The most important finding in the present experiment is the dependency of the conditioned preference of low-dose morphine on the test procedure. Conditioned preference was demonstrated in the post-training test with drug injection even at a training dose that resulted in no conditioned preference in the drug-free test.
C57/BL6 mice did not demonstrate conditioned place preference in a post-training test without morphine after CPP training with 0.1 mg/Kg , 0.25 mg/Kg , or even 0.5 mg/Kg . Thus the present results of the post-training drug-free test after CPP training with 0.3 mg/ Kg agree with previous reports. Because the preference demonstrated by the test after the drug injection indicates the reinforcing property of 0.3 mg/Kg morphine, the drug-free test may have produced false negative results. As noted in the introduction, the environmental cues (CS+) were cues under the drug-injected state, and cues without drug influence might have differed from the original CS+ for the animals. The CS+ functioned as a conditioned reinforcer during the posttraining- tests, and its reinforcing value became weaker without the influence of the drug. An interesting finding is that some mice showed stronger conditioned preference after 0.3 mg/Kg than after 3.0 mg/Kg. This phenomenon agrees with the observations of Bespalov et al. , who reported that mice displayed the conditioned preference most strongly in the test with the training dose of morphine. Dose response curves of morphine at the post-training test had peaks at the training doses . This phenomenon is similar to stimulus generalization after conventional discriminative training, supporting the explanation based on stimulus control presented in the introduction. Unfortunately, there has been no report of 0.3 mg/Kg morphine discrimination in mice; however, ED50 of dose generalization after discrimination of 3.0 mg/ Kg morphine in mice was 1.12-1.32 mg/Kg [15,16]. Rats trained on discrimination of 3.0 mg/Kg morphine showed ED50 of 0.17 mg/Kg  or 0.89 mg/Kg  . Thus, it is plausible to assume that there is a subjective difference between 0.3 mg/Kg and 3.0 mg/Kg morphine in mice.
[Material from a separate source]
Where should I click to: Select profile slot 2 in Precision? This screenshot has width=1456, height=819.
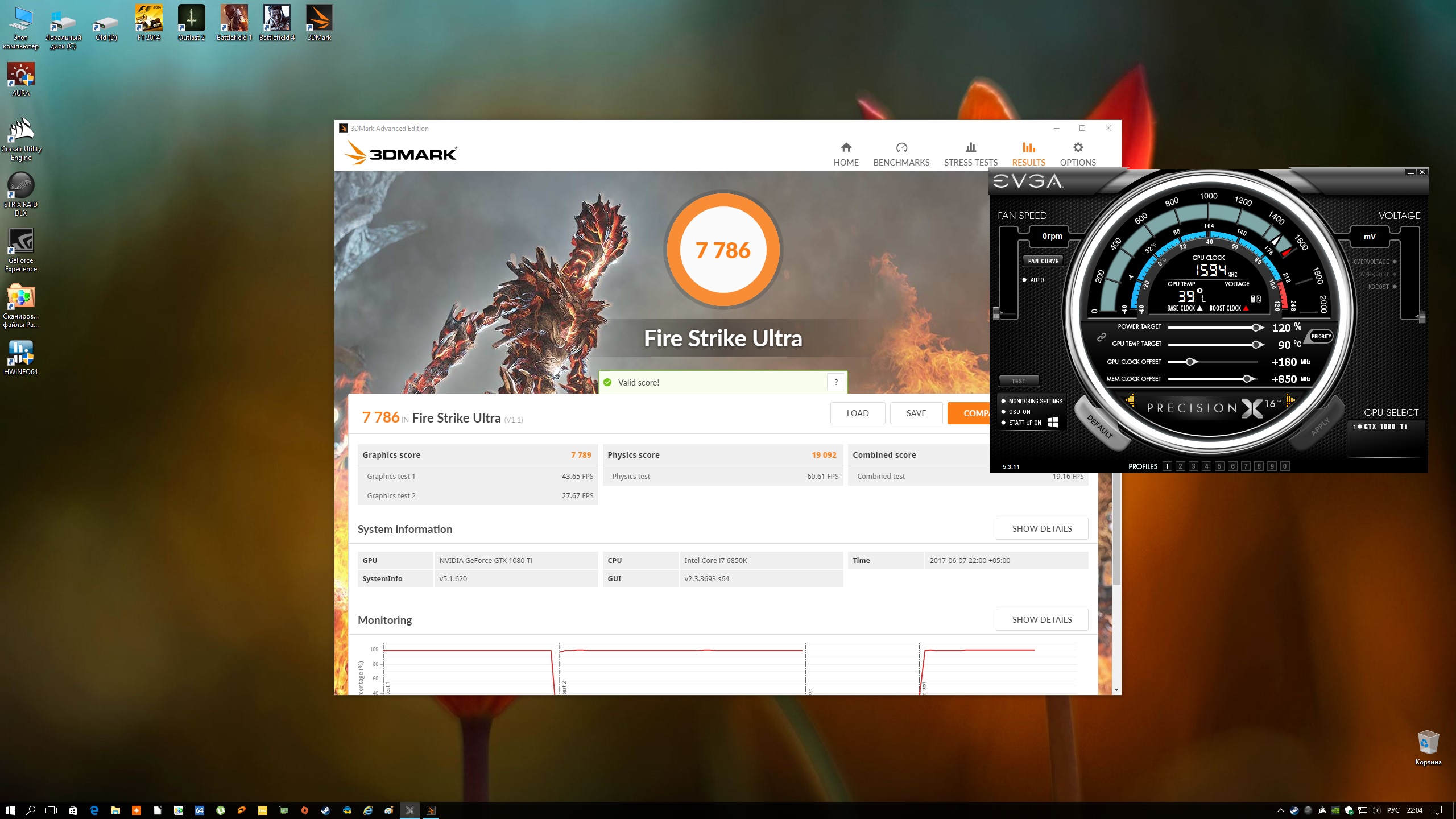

The results of CPP with 3.0 mg/Kg morphine also support the idea that the post-training test with drug injection is a sensitive procedure to detect reinforcing property of the drug. This enhancing effect agrees with results of Sakoori and Murphy , in which a higher dose (4 mg/Kg) was used. Unpredicted was the peak preference at 0.3 mg/Kg displayed by 3 mice, although their preference did not differ after 3.0 mg/Kg and 0.3 mg/Kg injection. Thus, the preference at 0.3 mg/Kg was probably attributable to variability of the data.
In conclusion, the present experiment suggests the possibility of false negative results as a consequence of post-training test without drugs. To generalize this conclusion, more experiments with different types of drugs are required.
This research was supported by the Global COE Program of the Japanese Government (D-9) at Keio University.